Wondering if The Queen’s Gambit on Netflix is ok for kids? Rated TV-MA for language, smoking, drug use, and sexual content, The Queen’s Gambit is not recommended for kids under 16. Here’s what parents need to know in The Queen’s Gambit Parents Guide.
The Queen’s Gambit Parents Guide
Not only is The Queen’s Gambit a movie about chess, it’s also about addiction, obsession, and really the journey into Beth Harmon’s (Anya Taylor-Joy) mind.
After the death of her mother, Elizabeth is sent to an orphanage, and there she is introduced to chess by a janitor and realizes she’s good. Beth is eventually adopted and begins to play chess tournaments to win money. Amidst personal tragedy and inner demons, she spirals into addiction and must figure out how she will becomes the World’s Chess Champion.
Here’s what parents need to know.
There is a lot of language in The Queen’s Gambit including many f-words, a–, a–hole, g-ddammit, damn, sh–, and c-cksucker all throughout the series.

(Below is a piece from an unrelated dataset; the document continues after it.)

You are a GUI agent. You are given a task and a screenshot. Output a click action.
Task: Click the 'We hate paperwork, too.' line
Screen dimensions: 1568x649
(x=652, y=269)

The Queen’s Gambit is rated TV-MA for many reasons. While there isn’t explicit nudity, there are several sex scenes and implied sexual encounters. You see characters without clothes and bare backs or chests, perhaps a little side boob, but nothing full-on. There’s heavy breathing, thrusting, moaning, etc. You also see characters in bra and underwear.
Two characters are making out and one gropes the other under her shirt. An older girl describes to a younger girl the meaning of c-cksucker.
The series is also heavy on addiction and there are many scenes of alcohol and substance abuse. This could be hard for teens going through a similar situation or those with friends or family going through it. Children are given pills to tranquilize them.
There is a car accident that results in a death.
Is The Queen’s Gambit Appropriate for Kids Under 16?
Ultimately, The Queen’s Gambit can be very dark, and I would recommend it for adults. Anya Taylor-Joy is remarkable as Beth Harmon and her story is sad, yet fascinating. She is often overlooked as a woman in a man’s competitive chess world. Her struggles eventually make her stronger, but she is fueled by addiction.
Beth is honest, vulnerable, lonely, and witty. While this one may not be for kids, The Queen’s Gambit will have you rooting for Beth to get her life together and get the wins she needs.